# Aim of the task:
From the listing below, copy each line that holds "will".

──────── Provided data

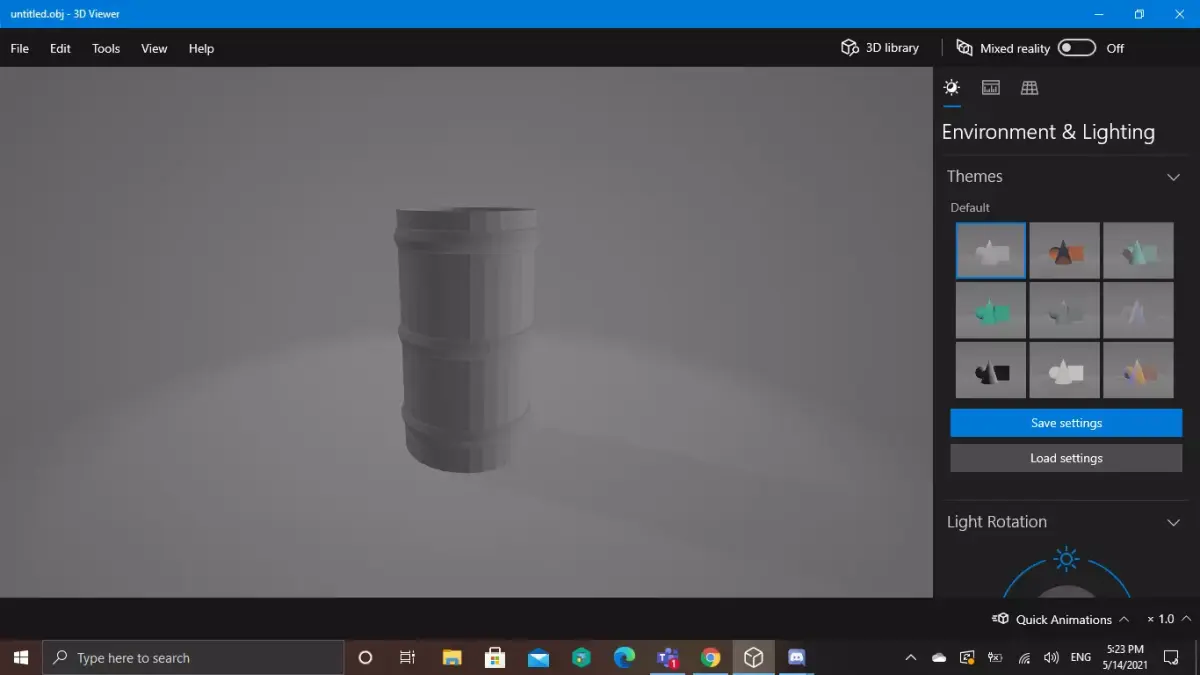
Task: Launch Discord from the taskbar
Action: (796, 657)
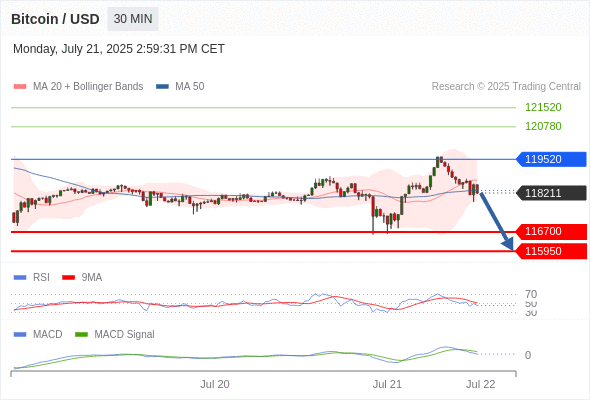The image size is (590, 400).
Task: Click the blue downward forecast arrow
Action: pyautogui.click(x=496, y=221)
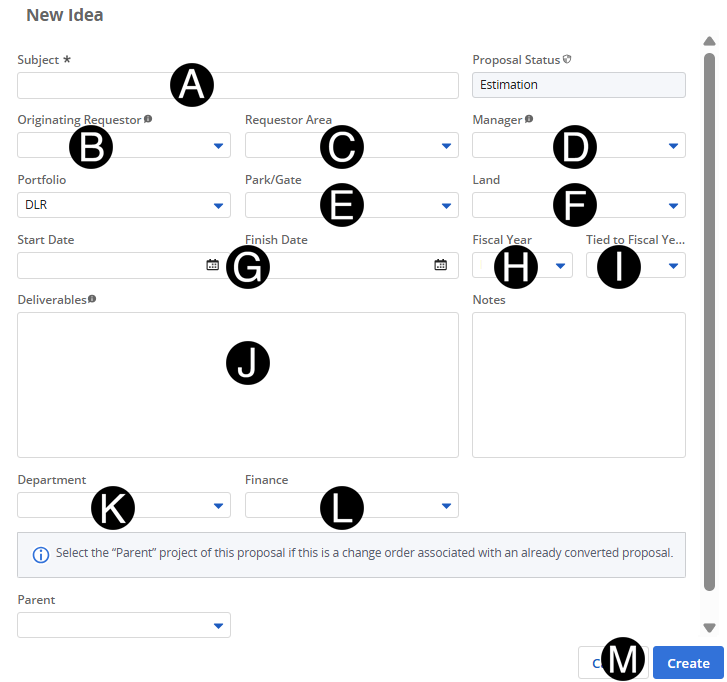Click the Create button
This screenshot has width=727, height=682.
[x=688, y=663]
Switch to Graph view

────────────────
──────── Provided data

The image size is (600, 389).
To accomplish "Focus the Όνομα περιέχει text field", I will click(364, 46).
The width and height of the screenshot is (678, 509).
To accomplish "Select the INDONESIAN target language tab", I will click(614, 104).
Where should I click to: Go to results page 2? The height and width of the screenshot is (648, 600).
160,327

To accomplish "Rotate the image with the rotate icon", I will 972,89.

────────────────

# Reply to the exercise:
To accomplish "Focus the Όνομα περιέχει text field", I will click(364, 46).
To accomplish "Select the INDONESIAN target language tab", I will click(614, 104).
To accomplish "Rotate the image with the rotate icon", I will 972,89.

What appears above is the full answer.